Natürlich hatte ich verstanden und kapiert. Mich bewegte etwas anderes: „Wie viele Amtstuben, also Schilder gibt es denn?“ Er zuckte mit den Schultern: „200? 250? So um den Dreh.“ Okay, dachte ich, sechs Wochen sind 30 Arbeitstage, also muss ich so zwischen sieben und acht Schilder am Tag schaffen. „Wo muss ich mich morgens melden?“ Der Typ lachte lautlos. „Bei niemandem. Du kriegst von uns einen Ausweis, damit kannst du rein und raus wann und wie du willst; musste nur beim Pförtner vorzeigen.“ Hey, dachte ich: ein Traumjob! Tatsächlich kontrollierte mich in der ganzen Zeit kein Mensch, und jeden Freitag konnte ich mir 298,60 Mark bei der Kassenstelle abholen. Was noch besser war: Nachdem ich den Bogen raushatte und meine Tätigkeit, ähem, rationalisiert hatte, schaffte ich bis zu zwanzig Schildchen am Tag – das Herumlaufen im gruseligen Amt samt Fahren im Aufzug nahm mehr Zeit in Anspruch als die ganze Malerei.

Wenig Arbeit, gutes Geld

Es wurde noch besser.
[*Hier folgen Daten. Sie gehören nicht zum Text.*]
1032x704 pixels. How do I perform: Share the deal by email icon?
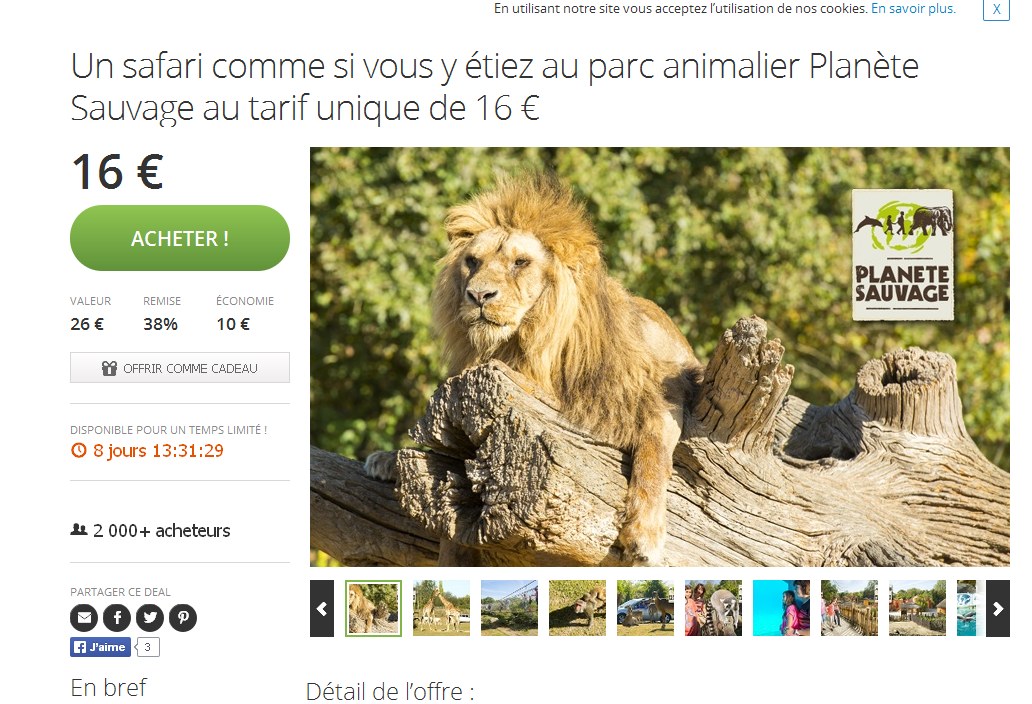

Ich richtete mich unterm Dach wohnlich ein, brachte mir Zeichenblock und Stifte mit sowie das jeweilige Buch und teilte mir die Tage so ein, dass ich morgens gegen halb neun auflief, zwei Stündchen arbeitet, um mich dann bis mittags meinen eigenen Dingen zu widmen. Nachmittags malochte ich dann um die drei Stunden, und gegen sechzehn Uhr dreißig machte ich Feierabend. Zwischendurch telefonierte ich viel und sah auch einfach nur aus dem Fenster. Zudem war ich mit Speisen und Getränken bestens versorgt, den die bekam ich in der hochsubventionierten Kantine für sehr, sehr kleine Mark; das Stammessen kostete für Arbeitsbeamte, also auch mich, gerade einmal 80 Pfennige, der nicht besonders gute Kaffee einen Groschen, und selbst Cola und Süßigkeiten wurden zu Großmarktpreisen verkauft.

Ich verdiente also gut und gab wenig aus. Mit den Hausmeistern freundete ich mich ebenso an wie mit dem Kantinenpersonal. Die Hausmeisterbude war tapeziert mit Pin-ups und Fortuna-Fotos, und hätte ich was von Fußball verstanden, hätte ich mit den Jungs stundenlang fachsimpeln können. Außerdem kannten mich nach zwei Wochen fast alle Arbeitsvermittler, weil ich denen ständig auf den Fluren begegnete oder ich bei den meisten schon einmal im Zimmer gestanden hatte. Obwohl ich alles ruhig angehen ließ, war ich nach etwas mehr als vier Wochen doch fertig. An allen Türen prangten ordentlich gemalte Schilder mit der jeweiligen Nummer des Zimmers und den Namen der Insassen. Ein paar Tage druckste ich gegenüber dem Oberhausmeister rum, aber dann legte ich das Geständnis ab. Er lachte: „Und? Alles jut! Schöne Schilder haste gemacht, alle freuen sich. Und jetzt machste es dir da oben einfach gemütlich. Hast doch bestimmt was fürs Studium vorzubereiten.“

So locker nahm man es in den Siebzigerjahren in den Behörden. Die Arbeit wurde gemacht, aber schön langsam und sorgfältig, denn man wollte ja als Beamter auch Mensch bleiben. Deshalb suchte ich mir in den folgenden Jahren mit Vorliebe Ferienjobs im Bereich der öffentlichen Verwaltung, was mir auch gelang. Aber das ist eine andere Geschichte, die im oben erwähnten Stahlhof spielt. Meine Schilder taten viele Jahre lang Dienst und wurden erst so um 1976 herum durch moderne Stecktäfelchen ersetzt, die natürlich viel flexibler und vor allem moderner waren.